═══ Исходный текст

Об учащих и учащихся. Интервью с игуменом Филиппом (Симоновым). Часть 3

Игумен Филипп - выпускник МГУ, а ныне заведующий кафедрой и профессор первого вуза страны - связан с университетом вот уже более 30 лет. Учился на историческом факультете, защищал кандидатскую диссертацию на экономическом, на нескольких факультетах преподавал... Кто, как не он, может судить о жизни университета, студентах, преподавателях и учебном процессе? Этим темам мы посвятили отдельную часть нашей беседы.
О СТУДЕНТАХ: «У них глаза горели...»

- У вас был или есть опыт преподавания в каких-то других учебных заведениях, кроме университета?

- Московская финансовая академия, Университет Иоанна Богослова, академия внешней торговли, физический факультет университета, где я до сих пор преподаю (у магистров читаю внешнеэкономическую деятельность). У Виханского я преподавал 2-3 года в школе бизнеса.

- А университет «по духу» отличается от остальных вузов?

- Это другое учебное заведение. Он еще пока другой.

- В каком смысле?

- Это другой контингент. Совершенно четко другой контингент. Это другая заточка студента, все-таки наш студент ориентирован на науку. Даже если он выходит потом в народное хозяйство после гуманитарного факультета, даже если выходит в школу - это редко бывает, но бывает - он все равно сохраняет ту традицию, которая в университете еще осталась. Пока университет еще напоминает корпорацию, министерство страшно желает эту корпорацию разрушить, но думаю, дай Бог, ему это не удастся.

Когда я заведовал Инспекцией по науке и образованию, я инспекторов своих воспитал в этом плане, что университет - это немножко другое, и подходить к этому надо как к другому. Финансовые отношения везде одинаковые, но учебный процесс здесь всегда был другим, и оставьте его таким, потому что университет готовит специалистов для узко ориентированной общественной деятельности прежде всего, для научной деятельности. Это должна быть другая подготовка, это не Мясомолочный институт.

══════

*Задания:*
1 - Как в двух предложениях передать содержание интервью с игуменом Филиппом (Симоновым)?
2 - Выпишите из интервью отрывок, начиная со слов «Об учащих и» и заканчивая словами «заведениях, кроме университета?».
Записи после интервью — отдельный материал.

═══ Извлечённые записи

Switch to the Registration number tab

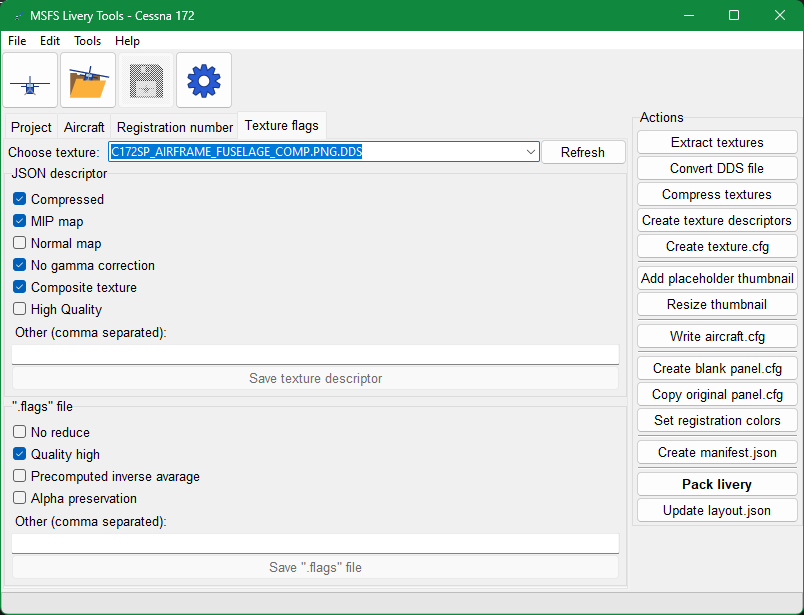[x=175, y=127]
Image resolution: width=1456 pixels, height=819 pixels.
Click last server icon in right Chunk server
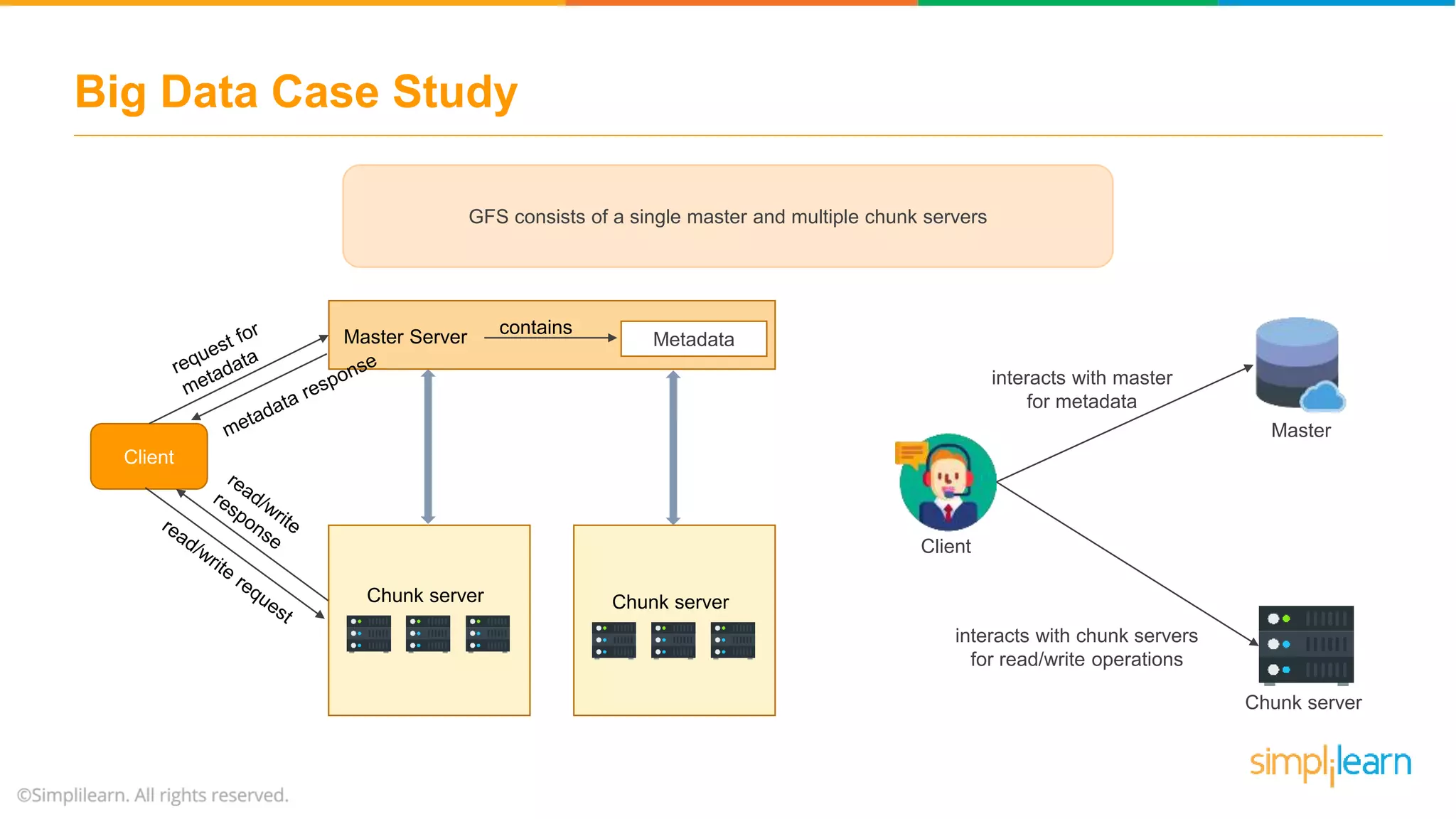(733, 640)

══════

*Решения заданий:*
1 - Игумен Филипп связан с МГУ более 30 лет и преподавал также в других вузах, в том числе в Московской финансовой академии, Университете Иоанна Богослова и академии внешней торговли. По его словам, университет отличается от остальных вузов контингентом и ориентацией студентов на науку, пока ещё напоминает корпорацию, которую министерство желает разрушить, и учебный процесс в нём должен оставаться другим.

2 -
Об учащих и учащихся. Интервью с игуменом Филиппом (Симоновым). Часть 3

Игумен Филипп - выпускник МГУ, а ныне заведующий кафедрой и профессор первого вуза страны - связан с университетом вот уже более 30 лет. Учился на историческом факультете, защищал кандидатскую диссертацию на экономическом, на нескольких факультетах преподавал... Кто, как не он, может судить о жизни университета, студентах, преподавателях и учебном процессе? Этим темам мы посвятили отдельную часть нашей беседы.
О СТУДЕНТАХ: «У них глаза горели...»

- У вас был или есть опыт преподавания в каких-то других учебных заведениях, кроме университета?